# March Fishing Tips



## Gus Martin (Jan 31, 2017)

Hello fellow fishermen!

It's safe to say it's been a rough winter for me! Haven't gotten into many fish, mostly due to the fact that I can't get out much. Anyways, as we roll into March I am wondering if anyone has tips/suggestions. I almost exclusively bank fish/wade and I'm mainly seeking guidance on what types of fish to target in March (central Ohio). Bait tips/suggestions also greatly appreciated! Also, if anyone ever wants to meet up and fish, just let me know! Always looking to make some new fishing buddies.

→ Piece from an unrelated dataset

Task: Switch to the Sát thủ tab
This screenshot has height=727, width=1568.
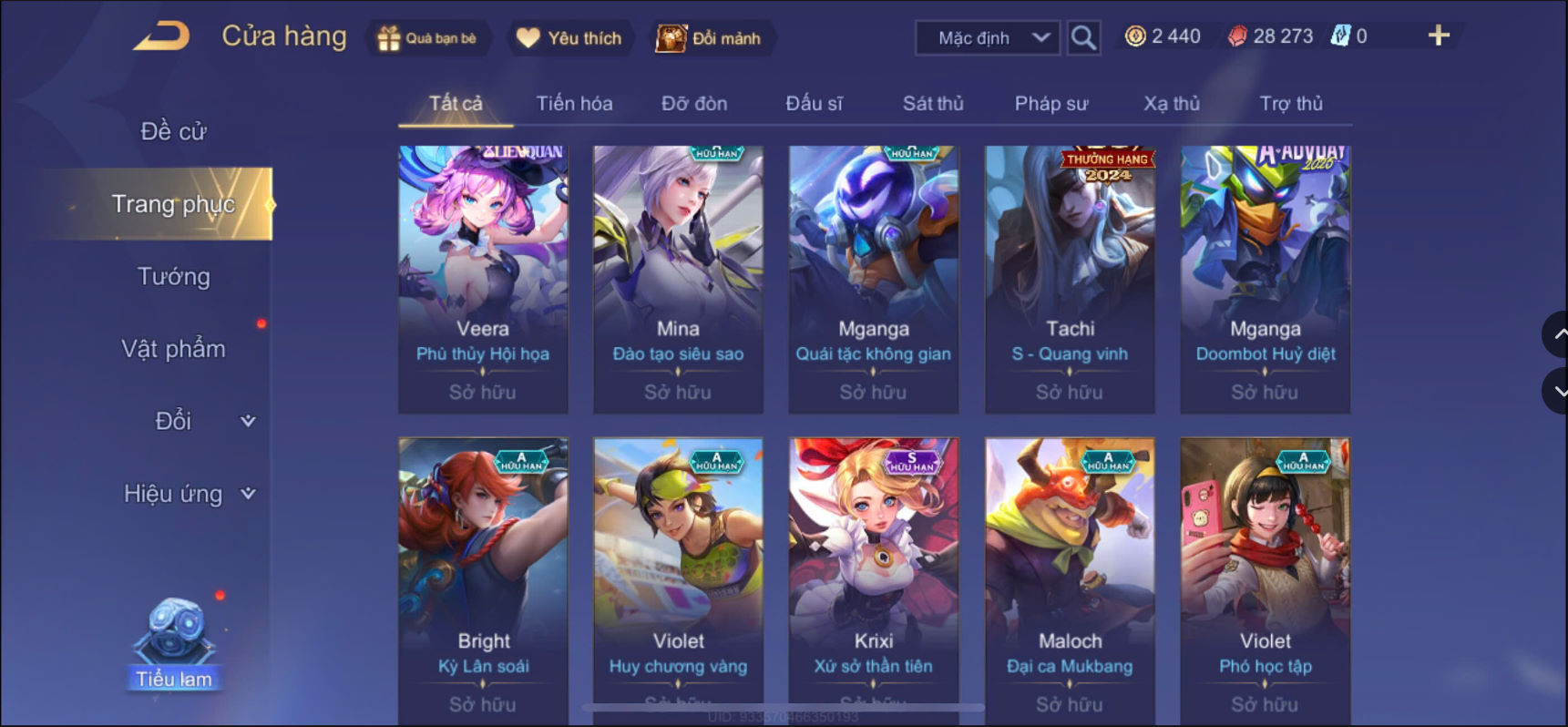Action: (933, 103)
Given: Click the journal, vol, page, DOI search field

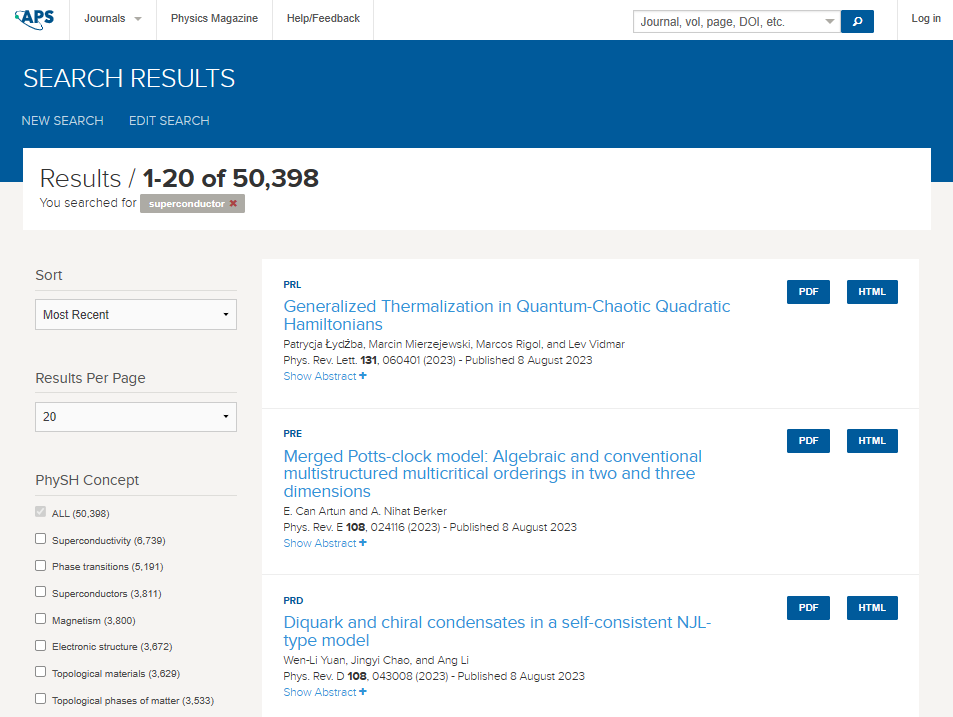Looking at the screenshot, I should click(728, 21).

Thanks again guys, appreciate any advice you might be willing to share.

-Gus


----------



## partlyable (Mar 2, 2005)

Gus, if you are shore bound spring is still a great time to get out as many different species can be caught in shallow water as the lakes begin to warm. First species that come to mind is crappie. Try one of the shallower lakes after 2-3 days of warm weather and you may be surprised how good the action can be. Bass also should be coming in during those warming periods as well. Typically look for the wind blowing warm surface water into bays or points on the north or east side of a lake in march. I am sure you could catch saugeye as well if you follow slims advice. I personally have never done well on saugeye so someone else would have to point you in the right direction for them. I am sure you will get many more responses to your question. If you have any specific questions pm me and I can try and give you more information.


----------



## Chris Martin (Jan 9, 2017)

i have mainly gone for bass. Catfishing a little but no luck. But did some pond hopping throwing a blue fox/ mepps. Caught nothing big just little Dinks.


----------



## Dovans (Nov 15, 2011)

Saugeye, Buckeye Lake, or Deer Creek Spillway. Wont be long and the White Bass will running up the creek too. Simple 1/8th ounce jig with White or Chartuse plastic. (such as a grub or Joshy swimbait)


----------



## Gus Martin (Jan 31, 2017)

partlyable said:


> Gus, if you are shore bound spring is still a great time to get out as many different species can be caught in shallow water as the lakes begin to warm. First species that come to mind is crappie. Try one of the shallower lakes after 2-3 days of warm weather and you may be surprised how good the action can be. Bass also should be coming in during those warming periods as well. Typically look for the wind blowing warm surface water into bays or points on the north or east side of a lake in march. I am sure you could catch saugeye as well if you follow slims advice. I personally have never done well on saugeye so someone else would have to point you in the right direction for them. I am sure you will get many more responses to your question. If you have any specific questions pm me and I can try and give you more information.


Thanks for all of the info partlyable, very helpful  I'll be sure to pm with specifics! 

Also, Dovans, thanks for that tip.. I'd love to get on some saugeye, also, there's nothing like hitting the white bass run! Thanks for the reminder man. 

Chris, thanks man. I'll have to bust our my inline spinners


----------